In response to the first confirmed case of COVID-19 at the Aurora immigrant detention facility, legal advocates for those detained by ICE are calling for detainees’ release, in the interest of protecting the detainees and public health.
Yesterday, Westword reported the first positive COVID-19 case for an employee working at the Aurora immigrant detention facility, which was confirmed by two sources inside ICE. The employee in question worked at the facility as recently as last week. However, the employee has not been to work for a week, according to The Denver Post.
Sarah Plastino, an attorney with the Rocky Mountain Immigrant Advocacy Network, told Law Week with the notice of the employee’s positive result, the organization fears for the safety and health of all those detained in the Aurora ICE detention center, as well as for the hundreds of workers who come and go from the facility on a daily basis.
“A pandemic of COVID-19 racing through the facility would likely result in the death or serious illness of many immigrants and asylum seekers who should not be detained in the first place,” Plastino told Law Week.

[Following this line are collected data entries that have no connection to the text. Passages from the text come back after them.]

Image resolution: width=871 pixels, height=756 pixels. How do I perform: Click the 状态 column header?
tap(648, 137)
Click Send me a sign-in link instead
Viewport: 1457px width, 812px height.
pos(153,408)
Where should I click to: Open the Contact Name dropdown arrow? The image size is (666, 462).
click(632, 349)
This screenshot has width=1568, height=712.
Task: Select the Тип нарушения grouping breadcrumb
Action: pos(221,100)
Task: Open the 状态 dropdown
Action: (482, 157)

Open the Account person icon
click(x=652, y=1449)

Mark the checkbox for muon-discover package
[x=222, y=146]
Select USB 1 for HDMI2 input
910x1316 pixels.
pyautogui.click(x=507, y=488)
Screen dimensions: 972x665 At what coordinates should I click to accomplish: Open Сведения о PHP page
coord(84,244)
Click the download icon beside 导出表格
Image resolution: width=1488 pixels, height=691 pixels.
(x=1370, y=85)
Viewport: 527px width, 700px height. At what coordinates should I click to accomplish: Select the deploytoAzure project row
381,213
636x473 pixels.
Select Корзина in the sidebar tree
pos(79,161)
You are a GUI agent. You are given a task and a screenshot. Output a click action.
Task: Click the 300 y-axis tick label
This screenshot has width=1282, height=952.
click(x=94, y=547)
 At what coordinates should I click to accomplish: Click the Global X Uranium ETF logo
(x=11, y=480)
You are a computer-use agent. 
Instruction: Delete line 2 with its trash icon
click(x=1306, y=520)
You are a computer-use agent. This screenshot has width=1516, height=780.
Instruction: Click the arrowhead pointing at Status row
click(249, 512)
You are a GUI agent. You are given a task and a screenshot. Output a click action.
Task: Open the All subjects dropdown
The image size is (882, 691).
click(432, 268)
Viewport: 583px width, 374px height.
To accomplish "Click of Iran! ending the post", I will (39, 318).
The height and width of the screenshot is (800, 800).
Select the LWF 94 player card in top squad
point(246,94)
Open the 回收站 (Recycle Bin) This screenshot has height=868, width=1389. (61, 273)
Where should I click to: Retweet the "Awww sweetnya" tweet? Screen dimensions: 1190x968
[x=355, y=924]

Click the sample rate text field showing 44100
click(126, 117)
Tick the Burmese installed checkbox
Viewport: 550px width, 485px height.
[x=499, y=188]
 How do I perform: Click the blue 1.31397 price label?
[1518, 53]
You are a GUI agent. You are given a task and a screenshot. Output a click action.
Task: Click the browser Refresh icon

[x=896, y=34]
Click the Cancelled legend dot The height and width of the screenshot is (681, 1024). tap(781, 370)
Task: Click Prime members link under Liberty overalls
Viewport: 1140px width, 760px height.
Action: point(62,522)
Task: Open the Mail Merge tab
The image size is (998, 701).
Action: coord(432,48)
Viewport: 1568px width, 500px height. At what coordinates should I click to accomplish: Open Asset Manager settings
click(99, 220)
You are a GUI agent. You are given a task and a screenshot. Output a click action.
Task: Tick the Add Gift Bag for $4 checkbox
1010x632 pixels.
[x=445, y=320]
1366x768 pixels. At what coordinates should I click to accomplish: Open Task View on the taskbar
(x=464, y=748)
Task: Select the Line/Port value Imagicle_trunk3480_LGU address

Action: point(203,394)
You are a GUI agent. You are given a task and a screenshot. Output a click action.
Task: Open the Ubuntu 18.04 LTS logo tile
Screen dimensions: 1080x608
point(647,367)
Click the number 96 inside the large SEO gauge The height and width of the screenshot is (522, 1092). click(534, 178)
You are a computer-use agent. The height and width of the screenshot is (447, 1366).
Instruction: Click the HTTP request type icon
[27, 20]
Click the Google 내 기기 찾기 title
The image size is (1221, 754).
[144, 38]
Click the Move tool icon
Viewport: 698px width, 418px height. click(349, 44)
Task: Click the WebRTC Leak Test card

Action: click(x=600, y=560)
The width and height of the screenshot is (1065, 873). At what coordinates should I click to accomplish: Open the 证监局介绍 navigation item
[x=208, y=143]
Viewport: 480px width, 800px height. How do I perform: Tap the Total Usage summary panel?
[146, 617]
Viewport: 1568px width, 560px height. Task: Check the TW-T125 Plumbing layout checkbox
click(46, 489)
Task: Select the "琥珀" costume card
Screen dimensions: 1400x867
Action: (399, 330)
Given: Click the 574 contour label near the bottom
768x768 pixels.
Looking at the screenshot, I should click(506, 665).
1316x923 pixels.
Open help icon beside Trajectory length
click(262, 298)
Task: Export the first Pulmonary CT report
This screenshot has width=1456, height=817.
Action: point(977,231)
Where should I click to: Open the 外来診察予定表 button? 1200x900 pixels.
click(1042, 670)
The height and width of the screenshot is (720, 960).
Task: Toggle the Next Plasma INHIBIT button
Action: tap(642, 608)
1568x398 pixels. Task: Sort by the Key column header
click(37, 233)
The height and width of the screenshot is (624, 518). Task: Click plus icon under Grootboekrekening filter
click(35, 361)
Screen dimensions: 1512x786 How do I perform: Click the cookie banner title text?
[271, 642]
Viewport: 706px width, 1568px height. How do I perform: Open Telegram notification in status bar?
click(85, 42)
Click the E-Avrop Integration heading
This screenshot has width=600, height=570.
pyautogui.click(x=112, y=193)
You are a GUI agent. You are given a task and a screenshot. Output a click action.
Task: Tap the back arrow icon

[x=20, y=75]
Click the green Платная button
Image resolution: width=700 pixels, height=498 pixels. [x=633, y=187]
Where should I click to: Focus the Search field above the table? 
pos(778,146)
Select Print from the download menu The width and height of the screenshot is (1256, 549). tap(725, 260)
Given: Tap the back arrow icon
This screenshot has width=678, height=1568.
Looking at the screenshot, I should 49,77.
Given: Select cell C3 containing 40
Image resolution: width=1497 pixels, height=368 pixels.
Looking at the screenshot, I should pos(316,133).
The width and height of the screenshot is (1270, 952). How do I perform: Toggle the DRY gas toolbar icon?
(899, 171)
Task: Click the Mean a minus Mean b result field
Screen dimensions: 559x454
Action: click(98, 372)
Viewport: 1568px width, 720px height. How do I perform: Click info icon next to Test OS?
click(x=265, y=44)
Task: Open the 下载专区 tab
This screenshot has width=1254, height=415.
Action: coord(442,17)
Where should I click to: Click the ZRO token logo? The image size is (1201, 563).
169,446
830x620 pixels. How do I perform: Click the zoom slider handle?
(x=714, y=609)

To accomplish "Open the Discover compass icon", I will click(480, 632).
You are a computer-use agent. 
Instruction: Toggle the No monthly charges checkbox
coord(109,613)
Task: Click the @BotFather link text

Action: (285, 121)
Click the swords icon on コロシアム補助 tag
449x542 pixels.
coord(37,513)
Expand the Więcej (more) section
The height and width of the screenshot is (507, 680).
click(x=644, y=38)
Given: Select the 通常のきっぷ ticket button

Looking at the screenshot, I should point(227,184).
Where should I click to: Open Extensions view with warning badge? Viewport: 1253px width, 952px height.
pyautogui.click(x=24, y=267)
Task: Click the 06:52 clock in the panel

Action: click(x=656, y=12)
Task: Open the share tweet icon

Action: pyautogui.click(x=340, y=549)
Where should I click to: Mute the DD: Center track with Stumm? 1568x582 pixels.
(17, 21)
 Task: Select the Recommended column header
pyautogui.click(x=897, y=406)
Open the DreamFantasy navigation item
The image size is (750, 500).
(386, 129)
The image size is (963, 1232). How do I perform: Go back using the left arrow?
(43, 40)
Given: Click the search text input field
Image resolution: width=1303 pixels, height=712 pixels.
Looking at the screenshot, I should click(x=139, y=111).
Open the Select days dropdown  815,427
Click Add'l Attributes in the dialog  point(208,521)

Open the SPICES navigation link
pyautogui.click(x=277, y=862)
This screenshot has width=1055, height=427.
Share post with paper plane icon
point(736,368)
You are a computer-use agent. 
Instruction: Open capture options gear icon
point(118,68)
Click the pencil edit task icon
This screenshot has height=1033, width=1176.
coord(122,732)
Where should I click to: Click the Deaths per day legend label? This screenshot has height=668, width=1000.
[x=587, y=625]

Ten detainees at the Aurora facility were under quarantine last week after exposure to an immigration attorney who had symptoms resembling those of COVID-19.
“The people detained in Aurora are your neighbors,” Plastino said. “They are mothers, fathers, grandparents and young people who have barely turned 18. They are asylum seekers fleeing unimaginable horrors. The only acceptable solution is to immediately move to release all detained people and close the facility to protect detainees and workers alike.”
And Plastino is not alone in her request. In California, multiple civil rights and advocacy groups are working for the release of ICE detainees for a multitude of reasons.
Yesterday, a group of civil rights legal organizations and pro bono law firm partners filed an emergency application for a preliminary injunction in U.S. District Court in California seeking a court order requiring ICE to take immediate steps to protect people in immigration detention facilities from COVID-19.
If ICE cannot “or will not” immediately take steps to ensure medically vulnerable people are protected from the virus, the motion argues the court should order ICE to release those individuals in the interest of public health, according to a press release from the Civil Rights Education and Enforcement, Disability Rights Advocates and Southern Poverty Law Center.
The preliminary injunction is requested as part of an existing class action lawsuit Fraihat v. ICE on behalf of the nearly 40,000 people in ICE detention facilities across the ICE detention system.
“Based on first-hand observations from attorneys serving clients inside detention centers and direct reports from people who are detained, the current conditions are medically dangerous and fail to meet standard public health recommendations for addressing the pandemic,” the joint release states.
Previously, Vice reported a New Jersey county correctional facility had two inmates test positive for COVID-19 and the jail was under a two-week lockdown. The facility also houses ICE detainees.
Westword also reported that an immigration judge was under quarantine at home with a “suspected” case of the virus. The judge had been working at the immigration court located in Denver.